Un crescendo di intolleranze e aggressioni di carattere razziale tale che, se ci trovassimo di fronte una classe dirigente degna di questa definizione, non potrebbe non preoccupare. Invece si tende a sminuire sempre tutto, riducendo l’intolleranza montante a “quattro cretini” certo da condannare, ma isolati.
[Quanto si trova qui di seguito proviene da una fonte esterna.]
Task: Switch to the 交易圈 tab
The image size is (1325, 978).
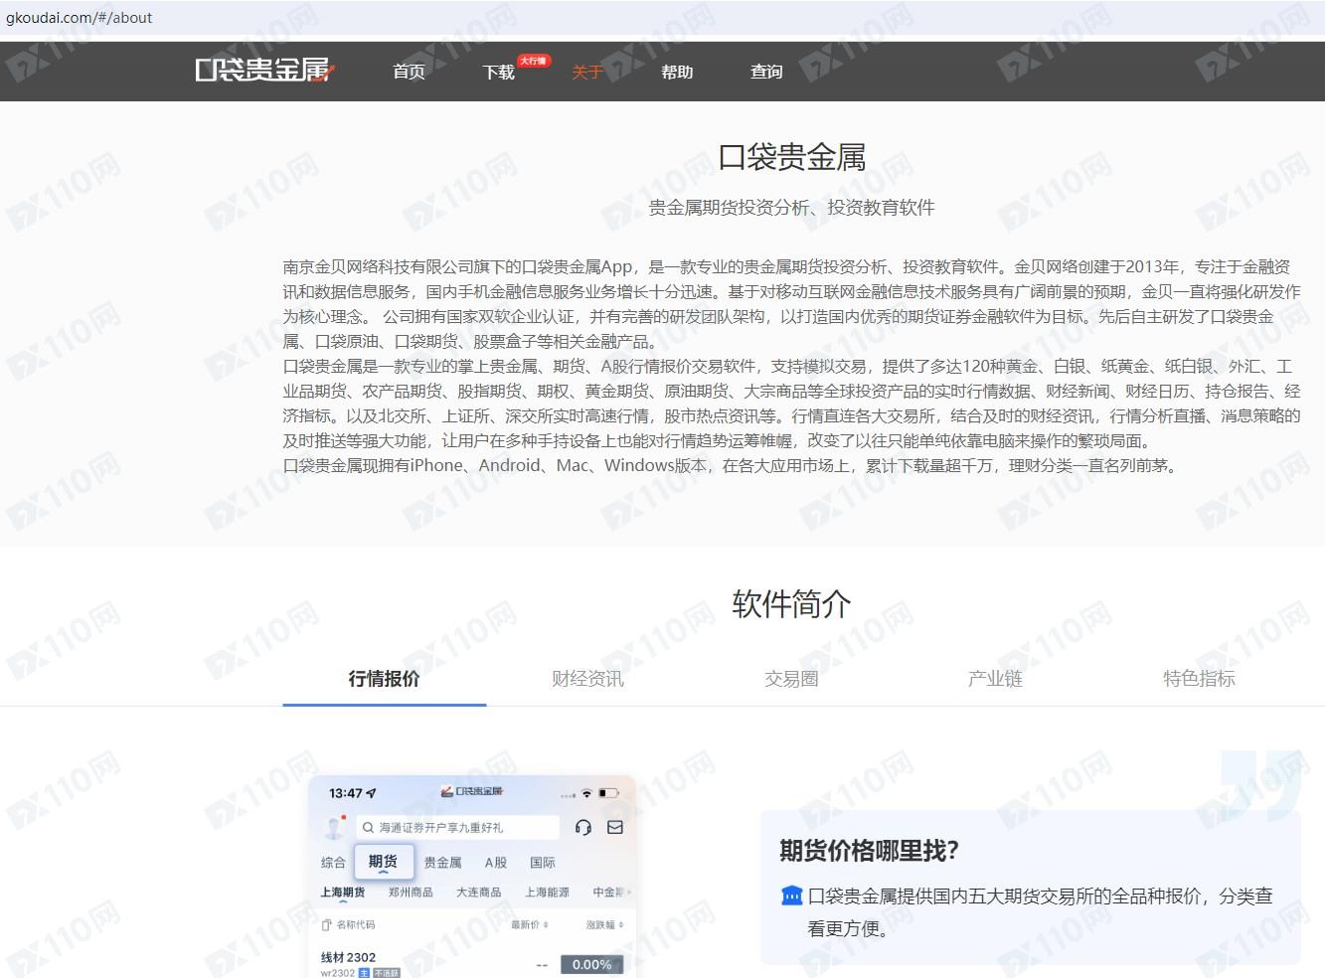Action: coord(791,679)
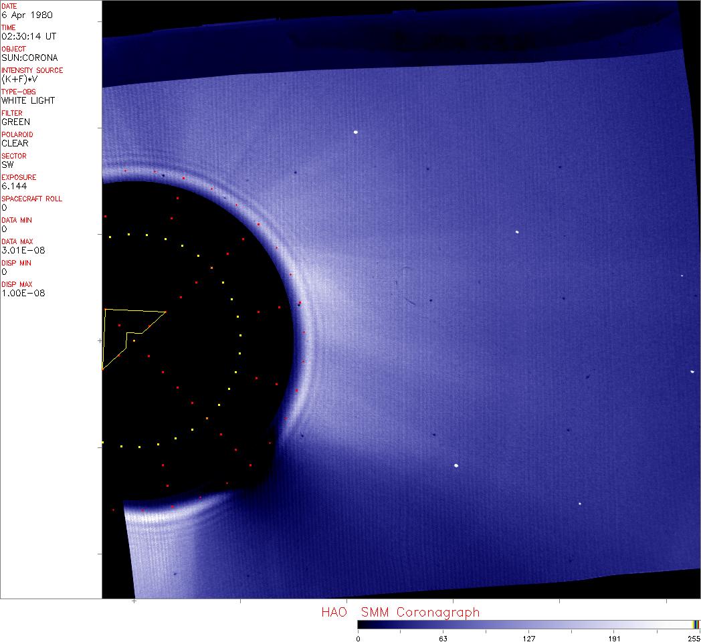701x642 pixels.
Task: Select the bright white spot nearest the bottom center
Action: (x=456, y=465)
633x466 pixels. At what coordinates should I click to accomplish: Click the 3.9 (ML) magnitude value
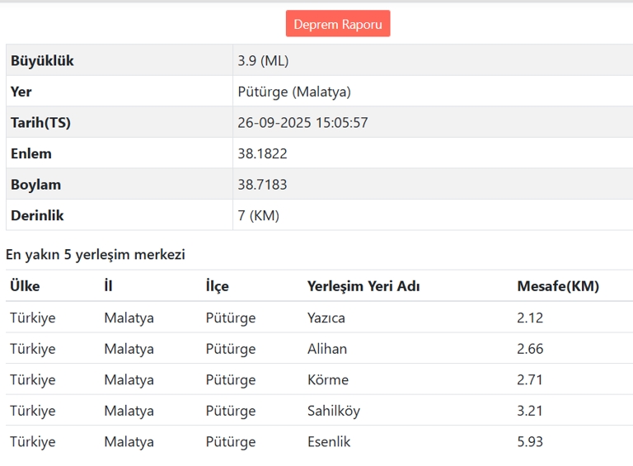tap(263, 61)
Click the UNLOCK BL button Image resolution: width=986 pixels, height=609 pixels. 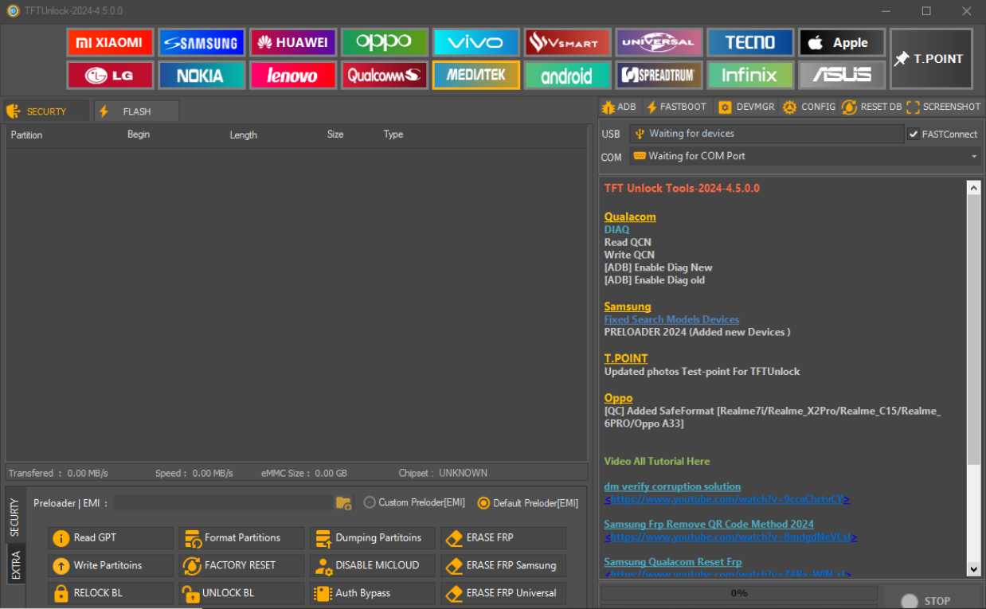point(241,592)
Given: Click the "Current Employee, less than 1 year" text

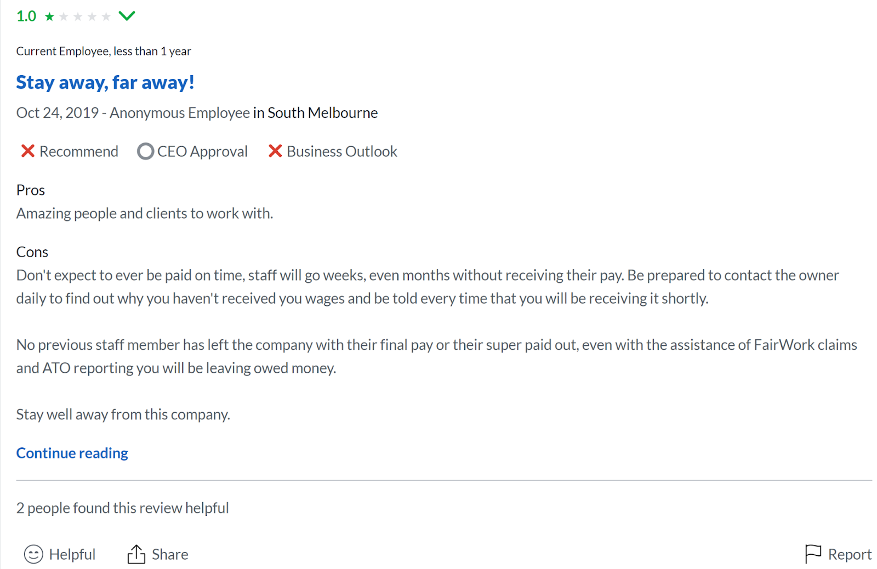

Così non è, come dimostrato dal succedersi di episodi.
Fermo restando i dubbi che permangono su quello, mediaticamente più rilevante, che ha visto vittima l’atleta Daisy Osakue (nata e cresciuta in Italia, con buona pace dei molti, anche tra i colleghi giornalisti, che si sono complimentati con lei per l’ottimo italiano… scontato, per una cittadina italiana, appunto), i casi di violenza ed intolleranza stanno iniziando a diventare troppi per continuare a considerarli fatti a sé stanti.
Dalla “ronda” indagata per l’omicidio preterintenzionale dell’immigrato marocchino ad Aprilia all’italo-senegalese cacciato dall’Asl di Roseto degli Abruzzi perché “Questo non è l’ufficio veterinario” gli episodi si moltiplicano esponenzialmente e il senso d’impunibilità, vera “benzina” per la xenofobia, aumenta.
Certo, fortunatamente c’è chi, come il proprietario di un bar in Sardegna, ha consigliato a degli avventori,che non volevano farsi servire da un cameriere nero, di cambiare bar. Ma non basta. E’ necessario fare molto di più per sconfiggere razzismo, ignoranza e paure.